Account condivisi su Netflix: la strategia
È per questo motivo che dai piani alti è giunta la decisione di fare quanto possibile per monetizzare lo sharing delle password. Lo testimoniano le iniziative sperimentali messe in campo in alcuni paesi sudamericani, forzando gli utenti ad affrontare una spesa aggiuntiva per connettersi da location differenti. Non tutti hanno reagito bene, in alcuni casi si è assistito a delle vere e proprie proteste.
Per meglio comprendere quale sia la strategia del gruppo possiamo fare riferimento a un’intervista appena rilasciata da Karthik Sriram Chandrashekar, direttore della divisione Data Science and Engineering al servizio dell’azienda, alla redazione del sito Analytics India Magazine. Ne riportiamo di seguito in forma tradotta i passaggi più significativi.
Tutto ha inizio con la comprensione di quali account sono condivisi. Sulla base di queste informazioni, vogliamo sviluppare una strategia di prodotto che può aiutare a monetizzare il comportamento in un modo favorevole per il cliente.
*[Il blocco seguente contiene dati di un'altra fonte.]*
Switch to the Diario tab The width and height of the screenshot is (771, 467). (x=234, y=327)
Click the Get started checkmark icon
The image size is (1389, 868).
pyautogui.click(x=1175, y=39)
Per accertare la condivisione dell’account, Netflix potrebbe far leva su sistemi automatici come quello proposto da Adobe (Primetime Account IQ) oppure sviluppandone uno internamente. Ciò che è chiaro è che, al momento, si tratta esclusivamente di sperimentazioni e non è detto siano destinate a essere replicate su scala globale, almeno non nella loro forma attuale.
Valutando queste strategie attraverso sperimentazioni complesse è fondamentale per il progetto su cui sto lavorando.
Sarà interessante anche capire se e come sceglieranno di muoversi le altre piattaforme, a partire da Disney+ e Prime Video (gratis con la formula Amazon Prime), anch’esse potenzialmente interessate dal problema.